- Location: Binion's Horseshoe, Las Vegas, Nevada
- Dates: May 7 – 17

Champion
- Bobby Baldwin

= 1978 World Series of Poker =

Series of poker tournaments

The 1978 World Series of Poker (WSOP) was a series of poker tournaments held in May 1978 at Binion's Horseshoe. Its Main Event was the first to not have a winner-take-all prize.
Instead the tournament had a progressive prize structure, with 50 percent for the winner, then 20% for second, 15% for third, 10% for fourth, and 5% for fifth place.

==Events==
There were ten preliminary events at the 1978 World Series of Poker.

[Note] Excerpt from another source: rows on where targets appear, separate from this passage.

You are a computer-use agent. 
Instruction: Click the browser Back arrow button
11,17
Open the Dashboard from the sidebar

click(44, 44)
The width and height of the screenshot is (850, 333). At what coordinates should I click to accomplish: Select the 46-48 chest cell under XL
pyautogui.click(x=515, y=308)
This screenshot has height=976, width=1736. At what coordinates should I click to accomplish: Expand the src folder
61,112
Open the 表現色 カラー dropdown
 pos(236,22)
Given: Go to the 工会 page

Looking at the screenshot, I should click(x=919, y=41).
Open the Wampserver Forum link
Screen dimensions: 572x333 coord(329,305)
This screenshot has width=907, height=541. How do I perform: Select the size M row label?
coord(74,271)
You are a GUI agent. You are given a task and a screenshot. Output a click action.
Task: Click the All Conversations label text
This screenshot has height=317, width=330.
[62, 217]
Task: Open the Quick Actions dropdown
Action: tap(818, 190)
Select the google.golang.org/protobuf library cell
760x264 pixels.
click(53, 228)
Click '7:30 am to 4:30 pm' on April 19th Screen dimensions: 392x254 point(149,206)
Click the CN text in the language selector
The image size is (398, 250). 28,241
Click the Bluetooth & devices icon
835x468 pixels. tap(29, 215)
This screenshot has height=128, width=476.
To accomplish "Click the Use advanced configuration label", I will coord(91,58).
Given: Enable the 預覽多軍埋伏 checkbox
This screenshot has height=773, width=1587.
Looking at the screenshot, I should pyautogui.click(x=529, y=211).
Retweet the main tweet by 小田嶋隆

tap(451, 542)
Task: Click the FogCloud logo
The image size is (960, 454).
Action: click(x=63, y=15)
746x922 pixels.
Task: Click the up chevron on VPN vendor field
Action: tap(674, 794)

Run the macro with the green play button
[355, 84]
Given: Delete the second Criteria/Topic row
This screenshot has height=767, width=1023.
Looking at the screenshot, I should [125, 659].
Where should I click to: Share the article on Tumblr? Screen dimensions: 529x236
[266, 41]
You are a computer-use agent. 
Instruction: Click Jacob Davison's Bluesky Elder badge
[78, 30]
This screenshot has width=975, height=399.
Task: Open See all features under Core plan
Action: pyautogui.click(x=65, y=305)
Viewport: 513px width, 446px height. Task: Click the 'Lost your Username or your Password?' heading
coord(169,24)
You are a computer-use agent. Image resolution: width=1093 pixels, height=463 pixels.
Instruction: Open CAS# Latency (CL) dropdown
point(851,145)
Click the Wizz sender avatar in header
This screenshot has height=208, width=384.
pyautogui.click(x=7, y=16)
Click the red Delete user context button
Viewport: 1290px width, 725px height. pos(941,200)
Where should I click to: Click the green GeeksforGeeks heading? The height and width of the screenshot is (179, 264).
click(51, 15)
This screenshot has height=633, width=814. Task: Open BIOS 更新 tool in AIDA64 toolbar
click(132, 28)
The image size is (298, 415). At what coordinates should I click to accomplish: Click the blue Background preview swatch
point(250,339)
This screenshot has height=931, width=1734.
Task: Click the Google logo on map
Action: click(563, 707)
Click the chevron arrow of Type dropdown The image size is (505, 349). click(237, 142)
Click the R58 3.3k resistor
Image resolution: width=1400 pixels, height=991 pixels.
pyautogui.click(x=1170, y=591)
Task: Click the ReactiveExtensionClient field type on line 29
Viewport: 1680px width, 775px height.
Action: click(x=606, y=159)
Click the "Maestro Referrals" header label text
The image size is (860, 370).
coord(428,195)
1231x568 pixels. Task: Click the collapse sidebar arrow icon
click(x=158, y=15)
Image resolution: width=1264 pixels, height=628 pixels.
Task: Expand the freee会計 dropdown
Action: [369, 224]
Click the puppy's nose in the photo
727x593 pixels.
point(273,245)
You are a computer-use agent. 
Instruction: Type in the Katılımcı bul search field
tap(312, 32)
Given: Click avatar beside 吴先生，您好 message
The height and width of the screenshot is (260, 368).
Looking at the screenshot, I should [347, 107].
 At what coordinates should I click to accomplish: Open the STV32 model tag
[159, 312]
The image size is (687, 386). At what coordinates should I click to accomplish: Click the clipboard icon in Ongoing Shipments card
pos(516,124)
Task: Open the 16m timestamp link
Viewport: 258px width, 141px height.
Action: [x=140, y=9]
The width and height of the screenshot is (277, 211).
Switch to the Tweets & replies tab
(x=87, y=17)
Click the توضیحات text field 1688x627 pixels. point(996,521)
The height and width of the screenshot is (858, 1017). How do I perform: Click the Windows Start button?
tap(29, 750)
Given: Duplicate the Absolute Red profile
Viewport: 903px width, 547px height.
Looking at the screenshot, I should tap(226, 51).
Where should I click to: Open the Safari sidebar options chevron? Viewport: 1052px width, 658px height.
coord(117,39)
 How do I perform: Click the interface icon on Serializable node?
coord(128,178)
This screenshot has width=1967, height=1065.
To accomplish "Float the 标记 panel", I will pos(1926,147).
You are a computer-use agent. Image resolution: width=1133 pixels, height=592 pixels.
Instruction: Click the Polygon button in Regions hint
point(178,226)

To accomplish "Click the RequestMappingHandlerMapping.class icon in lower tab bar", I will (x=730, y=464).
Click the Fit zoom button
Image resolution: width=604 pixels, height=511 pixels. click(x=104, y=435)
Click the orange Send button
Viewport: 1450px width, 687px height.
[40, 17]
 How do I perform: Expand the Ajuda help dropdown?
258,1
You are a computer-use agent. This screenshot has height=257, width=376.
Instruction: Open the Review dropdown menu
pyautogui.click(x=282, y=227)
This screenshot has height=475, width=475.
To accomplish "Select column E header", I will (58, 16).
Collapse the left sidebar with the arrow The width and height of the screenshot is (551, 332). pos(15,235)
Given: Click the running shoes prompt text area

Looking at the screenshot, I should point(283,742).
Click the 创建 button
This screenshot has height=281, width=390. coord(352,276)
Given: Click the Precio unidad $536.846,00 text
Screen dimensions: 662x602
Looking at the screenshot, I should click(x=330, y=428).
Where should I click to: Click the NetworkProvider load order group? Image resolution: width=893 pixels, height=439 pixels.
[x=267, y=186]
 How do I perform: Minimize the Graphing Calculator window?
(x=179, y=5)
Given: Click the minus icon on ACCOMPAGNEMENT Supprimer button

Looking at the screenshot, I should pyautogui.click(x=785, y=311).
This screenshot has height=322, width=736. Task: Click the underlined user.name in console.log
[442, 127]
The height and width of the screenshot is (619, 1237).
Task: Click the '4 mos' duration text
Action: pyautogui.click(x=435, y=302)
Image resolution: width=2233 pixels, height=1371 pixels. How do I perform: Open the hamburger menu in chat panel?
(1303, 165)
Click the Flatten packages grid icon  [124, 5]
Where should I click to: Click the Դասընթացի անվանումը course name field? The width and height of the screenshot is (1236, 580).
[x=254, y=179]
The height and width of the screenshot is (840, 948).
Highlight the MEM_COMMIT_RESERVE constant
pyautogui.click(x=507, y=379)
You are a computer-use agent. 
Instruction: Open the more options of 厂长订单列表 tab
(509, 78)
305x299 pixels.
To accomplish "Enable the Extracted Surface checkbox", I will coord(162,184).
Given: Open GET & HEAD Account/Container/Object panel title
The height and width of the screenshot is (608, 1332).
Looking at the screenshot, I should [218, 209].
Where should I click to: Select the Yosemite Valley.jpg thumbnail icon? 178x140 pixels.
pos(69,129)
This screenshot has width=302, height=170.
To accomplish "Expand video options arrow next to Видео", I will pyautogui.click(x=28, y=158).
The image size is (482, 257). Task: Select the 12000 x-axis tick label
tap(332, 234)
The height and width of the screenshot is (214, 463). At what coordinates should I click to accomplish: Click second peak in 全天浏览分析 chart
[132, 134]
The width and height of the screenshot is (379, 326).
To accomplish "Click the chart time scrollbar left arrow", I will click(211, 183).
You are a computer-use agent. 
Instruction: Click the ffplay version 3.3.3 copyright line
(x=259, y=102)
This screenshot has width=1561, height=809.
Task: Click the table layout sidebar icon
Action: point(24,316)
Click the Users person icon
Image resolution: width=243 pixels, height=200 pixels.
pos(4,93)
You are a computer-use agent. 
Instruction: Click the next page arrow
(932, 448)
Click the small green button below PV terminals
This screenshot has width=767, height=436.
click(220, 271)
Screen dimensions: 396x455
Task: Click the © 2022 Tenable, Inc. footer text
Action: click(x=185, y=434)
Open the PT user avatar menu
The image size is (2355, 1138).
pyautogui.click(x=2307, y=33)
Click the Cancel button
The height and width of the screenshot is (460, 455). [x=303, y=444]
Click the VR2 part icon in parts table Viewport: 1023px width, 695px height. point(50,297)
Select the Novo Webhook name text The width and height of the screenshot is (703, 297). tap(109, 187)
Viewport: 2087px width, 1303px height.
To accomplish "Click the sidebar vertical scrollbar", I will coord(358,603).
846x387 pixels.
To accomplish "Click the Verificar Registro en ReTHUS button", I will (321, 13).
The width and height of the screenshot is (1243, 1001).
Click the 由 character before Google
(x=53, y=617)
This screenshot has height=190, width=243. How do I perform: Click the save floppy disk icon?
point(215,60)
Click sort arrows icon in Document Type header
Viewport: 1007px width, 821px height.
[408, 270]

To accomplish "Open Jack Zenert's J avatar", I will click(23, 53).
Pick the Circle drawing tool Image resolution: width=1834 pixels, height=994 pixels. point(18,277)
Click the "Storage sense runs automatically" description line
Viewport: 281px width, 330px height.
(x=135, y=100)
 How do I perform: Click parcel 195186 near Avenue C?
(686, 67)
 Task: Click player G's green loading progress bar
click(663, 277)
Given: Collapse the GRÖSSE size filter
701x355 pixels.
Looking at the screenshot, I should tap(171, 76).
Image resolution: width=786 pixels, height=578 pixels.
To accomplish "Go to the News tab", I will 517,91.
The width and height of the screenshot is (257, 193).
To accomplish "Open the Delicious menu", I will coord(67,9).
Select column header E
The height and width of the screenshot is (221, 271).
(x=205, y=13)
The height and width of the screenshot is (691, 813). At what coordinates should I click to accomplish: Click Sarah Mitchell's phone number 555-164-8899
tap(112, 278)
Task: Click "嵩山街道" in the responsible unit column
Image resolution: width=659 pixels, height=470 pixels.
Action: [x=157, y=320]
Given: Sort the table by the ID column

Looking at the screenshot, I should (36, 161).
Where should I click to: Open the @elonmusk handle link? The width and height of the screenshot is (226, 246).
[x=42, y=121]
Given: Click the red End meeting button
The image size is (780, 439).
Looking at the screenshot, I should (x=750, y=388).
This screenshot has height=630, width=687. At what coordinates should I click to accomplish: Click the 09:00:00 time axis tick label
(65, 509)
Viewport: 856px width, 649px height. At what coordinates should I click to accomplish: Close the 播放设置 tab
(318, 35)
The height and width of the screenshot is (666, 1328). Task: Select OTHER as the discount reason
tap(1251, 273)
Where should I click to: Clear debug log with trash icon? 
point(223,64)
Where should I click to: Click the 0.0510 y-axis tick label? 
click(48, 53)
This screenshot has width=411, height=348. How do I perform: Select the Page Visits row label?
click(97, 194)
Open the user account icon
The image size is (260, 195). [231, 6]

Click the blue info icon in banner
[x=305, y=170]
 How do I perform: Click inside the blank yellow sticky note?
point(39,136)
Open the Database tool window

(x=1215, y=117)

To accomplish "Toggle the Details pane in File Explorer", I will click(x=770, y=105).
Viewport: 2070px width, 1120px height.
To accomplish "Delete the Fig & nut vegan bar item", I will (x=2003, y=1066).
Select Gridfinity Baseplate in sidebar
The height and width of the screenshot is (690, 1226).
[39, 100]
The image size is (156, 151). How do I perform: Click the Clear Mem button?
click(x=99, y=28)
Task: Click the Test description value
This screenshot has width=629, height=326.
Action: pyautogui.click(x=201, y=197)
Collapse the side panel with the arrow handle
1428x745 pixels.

Future Poker Hall of Famer Chip Reese won his first WSOP bracelet in the 1978 WSOP.

| # | Date | Event | Entries | Winner | Prize | Runner-up | Results |
|---|---|---|---|---|---|---|---|
| 1 | May 7, 1978 | $10,000 No Limit Deuce to Seven Draw | 15 | Billy Baxter (1/2) | $90,000 | Byron Wolford | Results |
| 2 | May 8, 1978 | $1,000 Limit Razz | 32 | Gary Berland (1/2) | $19,200 | David Singer | Results |
| 3 | May 9, 1978 | $500 Limit Seven-card stud | 57 | Gary Berland (2/3) | $17,100 | Neil Einfeld | Results |
| 4 | May 10, 1978 | $5,000 Limit Seven Card Stud | 23 | Doyle Brunson (1/5) | $68,000 | Bobby Baldwin (0/2) | Results |
| 5 | May 11, 1978 | $1,000 No Limit Hold'em | 71 | Aubrey Day (1/2) | $42,600 | Unknown | Results |
| 6 | May 12, 1978 | $200 Ladies' Limit Seven Card Stud | 84 | Terry King (1/2) | $10,080 | Starla Brodie | Results |
| 7 | May 13, 1978 | $5,000 Limit Draw High | 7 | Lakewood Louie (1/1) | $21,000 | Rick Greider | Results |
| 8 | May 14, 1978 | $1,500 No Limit Hold'em | 52 | Hans Lund (1/1) | $46,800 | Curtiss Skinner | Results |
| 9 | May 15, 1978 | $1,000 Limit Seven Card Stud Split | 32 | Chip Reese (1/1) | $19,200 | Jerry Pruitt | Results |
| 10 | May 16, 1978 | $1,000 Limit Ace to Five Draw | 32 | Henry Young (1/1) | $19,200 | Gary Berland (0/3) | Results |
| 11 | May 17, 1978 | $10,000 No Limit Hold'em Main Event | 42 | Bobby Baldwin (1/3) | $210,000 | Crandell Addington | Results |

==Main Event==

There were 42 entrants to the main event. Each paid $10,000 to enter the tournament. The 1978 Main Event was the first edition of the tournament to pay prize money to any players other than the winner. Bobby Baldwin received half of the total prize pool for his win. Crandell Addington finished runner-up in the Main Event, which he did in the 1974 WSOP Main Event.

===Final table===

| Place | Name | Prize |
|---|---|---|
| 1st | Bobby Baldwin | $210,000 |
| 2nd | Crandell Addington | $84,000 |
| 3rd | Louis Hunsucker | $63,000 |
| 4th | Buck Buchanan | $42,000 |
| 5th | Jesse Alto | $21,000 |
| 6th | Ken Smith | None |

===Performance of past champions===
- Day one: Johnny Moss, Thomas "Amarillo Slim" Preston, Walter "Puggy" Pearson, Brian "Sailor" Roberts, Doyle Brunson

===Other notable players===
- Gabe Kaplan and Barbara Freer (the first woman player).